Orbital period is related to orbital speed as:
\(T_1=\frac{2πr_1}{v_1}\)
Where, \(r_1\)=Radius of the orbit\(=\frac{n_1^2h^2∈_0}{πme^2}\)
h=planck's constant\(=6.62×10^{-34}Js\)
e=charge on an electron\(=1.6×10^{-19}C\)
\(∈_0=\)permittivity of free space\(=8.85×10^{-12}N^{-1}C^2m^{-2}\)

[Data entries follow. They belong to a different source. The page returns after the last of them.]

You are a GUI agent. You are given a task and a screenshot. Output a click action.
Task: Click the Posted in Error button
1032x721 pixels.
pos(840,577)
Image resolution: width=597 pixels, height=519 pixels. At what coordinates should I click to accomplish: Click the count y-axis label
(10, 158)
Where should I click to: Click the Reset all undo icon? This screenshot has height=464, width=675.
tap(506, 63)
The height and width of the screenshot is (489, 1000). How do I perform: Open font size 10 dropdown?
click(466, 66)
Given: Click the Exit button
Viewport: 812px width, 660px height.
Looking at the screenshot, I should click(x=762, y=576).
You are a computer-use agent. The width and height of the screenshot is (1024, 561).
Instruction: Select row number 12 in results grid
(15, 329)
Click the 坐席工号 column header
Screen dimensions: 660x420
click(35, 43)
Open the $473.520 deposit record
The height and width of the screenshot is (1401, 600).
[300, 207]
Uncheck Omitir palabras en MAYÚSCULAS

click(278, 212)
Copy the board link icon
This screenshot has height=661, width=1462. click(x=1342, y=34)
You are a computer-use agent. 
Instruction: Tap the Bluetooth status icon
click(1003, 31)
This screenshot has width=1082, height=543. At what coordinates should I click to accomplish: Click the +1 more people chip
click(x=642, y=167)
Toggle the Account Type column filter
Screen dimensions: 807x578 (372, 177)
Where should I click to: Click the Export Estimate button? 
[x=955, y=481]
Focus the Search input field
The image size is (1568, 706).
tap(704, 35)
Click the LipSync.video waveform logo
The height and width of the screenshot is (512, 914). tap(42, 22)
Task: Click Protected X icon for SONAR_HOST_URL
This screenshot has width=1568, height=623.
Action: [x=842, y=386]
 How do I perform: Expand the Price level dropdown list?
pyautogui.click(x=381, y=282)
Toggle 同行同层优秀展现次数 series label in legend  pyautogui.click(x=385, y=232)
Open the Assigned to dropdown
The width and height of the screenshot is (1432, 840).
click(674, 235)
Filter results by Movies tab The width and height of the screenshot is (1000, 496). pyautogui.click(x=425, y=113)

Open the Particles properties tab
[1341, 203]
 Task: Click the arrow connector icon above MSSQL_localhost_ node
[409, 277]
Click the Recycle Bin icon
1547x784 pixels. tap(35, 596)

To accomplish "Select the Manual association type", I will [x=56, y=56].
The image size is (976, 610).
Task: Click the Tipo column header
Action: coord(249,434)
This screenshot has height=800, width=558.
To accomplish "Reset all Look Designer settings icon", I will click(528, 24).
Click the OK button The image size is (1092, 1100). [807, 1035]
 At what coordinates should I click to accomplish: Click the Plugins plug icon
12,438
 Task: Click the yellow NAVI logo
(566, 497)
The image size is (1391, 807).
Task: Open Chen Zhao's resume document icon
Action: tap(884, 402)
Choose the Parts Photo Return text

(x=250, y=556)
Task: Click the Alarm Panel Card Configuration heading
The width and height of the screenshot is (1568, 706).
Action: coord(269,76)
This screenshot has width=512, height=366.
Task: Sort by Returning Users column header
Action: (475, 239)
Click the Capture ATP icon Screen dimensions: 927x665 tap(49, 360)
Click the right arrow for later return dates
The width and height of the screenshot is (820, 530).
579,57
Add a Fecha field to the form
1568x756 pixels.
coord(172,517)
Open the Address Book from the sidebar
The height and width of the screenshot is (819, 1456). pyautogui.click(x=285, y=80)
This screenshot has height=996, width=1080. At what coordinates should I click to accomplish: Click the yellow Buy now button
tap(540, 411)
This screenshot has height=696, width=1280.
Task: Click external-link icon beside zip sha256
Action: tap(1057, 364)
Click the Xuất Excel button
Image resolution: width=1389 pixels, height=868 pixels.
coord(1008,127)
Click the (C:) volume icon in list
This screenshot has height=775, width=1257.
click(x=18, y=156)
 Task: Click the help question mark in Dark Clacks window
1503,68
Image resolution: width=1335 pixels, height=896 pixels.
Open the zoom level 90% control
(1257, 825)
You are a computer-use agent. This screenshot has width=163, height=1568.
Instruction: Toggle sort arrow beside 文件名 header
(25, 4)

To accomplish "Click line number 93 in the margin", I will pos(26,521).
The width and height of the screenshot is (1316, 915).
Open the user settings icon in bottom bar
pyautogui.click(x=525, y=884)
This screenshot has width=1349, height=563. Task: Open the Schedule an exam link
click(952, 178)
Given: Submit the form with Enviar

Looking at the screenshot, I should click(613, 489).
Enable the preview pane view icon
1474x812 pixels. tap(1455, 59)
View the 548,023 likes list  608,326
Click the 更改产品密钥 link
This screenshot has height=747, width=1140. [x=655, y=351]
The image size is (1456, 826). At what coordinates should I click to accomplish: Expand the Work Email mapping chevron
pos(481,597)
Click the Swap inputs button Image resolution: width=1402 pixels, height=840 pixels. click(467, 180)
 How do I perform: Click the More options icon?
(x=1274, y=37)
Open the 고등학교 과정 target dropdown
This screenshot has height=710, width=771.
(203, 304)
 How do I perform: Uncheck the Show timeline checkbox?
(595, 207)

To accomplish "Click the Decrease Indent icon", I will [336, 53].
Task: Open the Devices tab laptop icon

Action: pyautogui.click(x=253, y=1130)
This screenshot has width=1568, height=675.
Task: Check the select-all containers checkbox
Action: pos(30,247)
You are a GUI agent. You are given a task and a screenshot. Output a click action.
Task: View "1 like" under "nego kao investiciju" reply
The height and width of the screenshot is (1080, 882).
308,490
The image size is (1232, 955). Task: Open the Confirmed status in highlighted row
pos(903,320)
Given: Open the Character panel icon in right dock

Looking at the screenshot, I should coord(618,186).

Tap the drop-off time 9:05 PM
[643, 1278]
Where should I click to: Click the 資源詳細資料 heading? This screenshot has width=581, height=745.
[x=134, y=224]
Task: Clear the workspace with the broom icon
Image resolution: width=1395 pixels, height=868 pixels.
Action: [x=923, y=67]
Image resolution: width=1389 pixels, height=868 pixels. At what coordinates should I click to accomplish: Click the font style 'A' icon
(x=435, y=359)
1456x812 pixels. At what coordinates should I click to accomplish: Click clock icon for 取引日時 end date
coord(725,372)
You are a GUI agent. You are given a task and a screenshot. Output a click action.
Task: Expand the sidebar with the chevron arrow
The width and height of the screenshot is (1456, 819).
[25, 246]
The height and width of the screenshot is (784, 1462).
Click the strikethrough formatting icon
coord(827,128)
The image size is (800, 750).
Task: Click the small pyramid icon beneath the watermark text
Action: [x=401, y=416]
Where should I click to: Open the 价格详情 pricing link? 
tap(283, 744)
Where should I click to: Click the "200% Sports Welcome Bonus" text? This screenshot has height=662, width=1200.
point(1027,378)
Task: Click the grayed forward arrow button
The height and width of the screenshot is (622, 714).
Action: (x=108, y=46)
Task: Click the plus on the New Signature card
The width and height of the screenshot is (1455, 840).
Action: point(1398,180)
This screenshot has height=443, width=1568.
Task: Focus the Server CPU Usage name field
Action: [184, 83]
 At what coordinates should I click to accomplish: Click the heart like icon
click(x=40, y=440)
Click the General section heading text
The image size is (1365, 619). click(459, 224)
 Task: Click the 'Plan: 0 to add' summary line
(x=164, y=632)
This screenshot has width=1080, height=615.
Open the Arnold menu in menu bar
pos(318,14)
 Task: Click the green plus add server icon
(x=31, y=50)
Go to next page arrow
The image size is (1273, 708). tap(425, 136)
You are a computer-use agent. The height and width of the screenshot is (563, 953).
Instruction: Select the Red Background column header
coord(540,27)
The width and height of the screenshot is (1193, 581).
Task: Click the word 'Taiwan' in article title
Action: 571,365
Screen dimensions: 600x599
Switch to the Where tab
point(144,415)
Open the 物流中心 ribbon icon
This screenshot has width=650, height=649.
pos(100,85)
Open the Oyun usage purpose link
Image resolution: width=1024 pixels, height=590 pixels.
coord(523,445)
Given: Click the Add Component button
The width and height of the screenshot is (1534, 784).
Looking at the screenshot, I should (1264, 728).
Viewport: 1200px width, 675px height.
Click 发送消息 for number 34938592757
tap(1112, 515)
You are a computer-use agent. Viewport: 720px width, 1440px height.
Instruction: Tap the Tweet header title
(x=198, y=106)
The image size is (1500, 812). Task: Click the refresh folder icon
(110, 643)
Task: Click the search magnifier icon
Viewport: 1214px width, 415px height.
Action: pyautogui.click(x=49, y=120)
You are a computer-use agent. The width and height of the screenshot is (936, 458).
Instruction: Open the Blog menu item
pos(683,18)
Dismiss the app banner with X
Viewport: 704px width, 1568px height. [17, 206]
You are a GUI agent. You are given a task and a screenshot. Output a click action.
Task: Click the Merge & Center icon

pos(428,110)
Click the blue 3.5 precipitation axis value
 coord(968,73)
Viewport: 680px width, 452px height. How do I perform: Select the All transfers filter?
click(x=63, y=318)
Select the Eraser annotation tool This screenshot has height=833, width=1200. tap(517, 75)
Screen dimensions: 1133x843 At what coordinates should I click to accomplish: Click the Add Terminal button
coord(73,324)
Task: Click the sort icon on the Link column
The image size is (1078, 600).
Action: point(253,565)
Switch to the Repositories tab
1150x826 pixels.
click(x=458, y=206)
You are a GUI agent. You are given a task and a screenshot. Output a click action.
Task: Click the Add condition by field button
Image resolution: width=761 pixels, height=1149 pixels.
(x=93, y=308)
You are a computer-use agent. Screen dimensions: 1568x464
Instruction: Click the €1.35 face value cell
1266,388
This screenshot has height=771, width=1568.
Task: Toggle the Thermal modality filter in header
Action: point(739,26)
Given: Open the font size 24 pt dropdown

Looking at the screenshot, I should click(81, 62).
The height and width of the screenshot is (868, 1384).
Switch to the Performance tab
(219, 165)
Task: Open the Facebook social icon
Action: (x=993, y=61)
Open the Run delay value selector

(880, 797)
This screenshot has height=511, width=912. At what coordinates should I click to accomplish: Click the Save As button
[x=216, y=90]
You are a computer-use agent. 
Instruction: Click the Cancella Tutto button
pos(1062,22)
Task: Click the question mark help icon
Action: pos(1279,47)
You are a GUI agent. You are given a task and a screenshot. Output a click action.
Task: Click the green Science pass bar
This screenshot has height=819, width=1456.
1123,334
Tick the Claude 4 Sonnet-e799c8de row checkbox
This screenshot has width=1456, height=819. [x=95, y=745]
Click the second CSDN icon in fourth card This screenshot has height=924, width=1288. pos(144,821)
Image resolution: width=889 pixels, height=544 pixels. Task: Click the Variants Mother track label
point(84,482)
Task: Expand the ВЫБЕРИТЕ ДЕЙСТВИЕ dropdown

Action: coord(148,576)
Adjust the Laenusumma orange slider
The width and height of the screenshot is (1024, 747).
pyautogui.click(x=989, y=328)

m=Mass of an electron\(=9.1×10^{-31}kg\)
\(∴T_1=\frac{2πr_1}{v_1}\)
\(=\frac{2π×(1)^2×(6.62×10^{-34})^2×8.85×10^{-12}}{2.18×10^6×π \times 9.1×10^{-31}×(1.6×10^{-19})^2}\)
\(=15.27×10^{-17}=1.527×10^{-16}s\)
For level \(n_2=2\), we can write the period as:
\(T_2=\frac{2πr_2}{v_2}\)
Where \(r_2\)=Radius of the electron in \(n_2=2\)
\(=\frac{(n_2)^2h^2∈_0}{πme^2}\)
\(∴T_2=\frac{2πr_2}{v_2}\)
\(=\frac{2π×(2)^2×(6.62×10^{-34})^2×8.85×10^{-12}}{1.09×10^6×π×9.1×10^{-31}×(1.6×10^{-19})^2}\)
\(=1.22×10^{-15}s\)
And, for level \(n_3=3\), we can write the period as:
\(T_3=\frac{2πr_3}{v_3}\)
Where,
\(r_3\)=Radius of the electron in \(n_3=3\)
\(=\frac{(n_3)^2h^2∈_0}{πme^2}\)
\(∴T_3=\frac{2πr_3}{v_3}\)
\(=\frac{2π×(3)^2×(6.62×10^{-34})^2×8.85×10^{-12}}{7.27×10^5×π \times  × 9.1×10^{-31}×(1.6×10^{-19})^2}\)
\(=4.12×10^{-15}s\)
Hence,the orbital period in each of these levels is \(1.52×10^{-16}s,1.22×10^{-15}s\), and \(4.12×10^{-15}s\) respectively.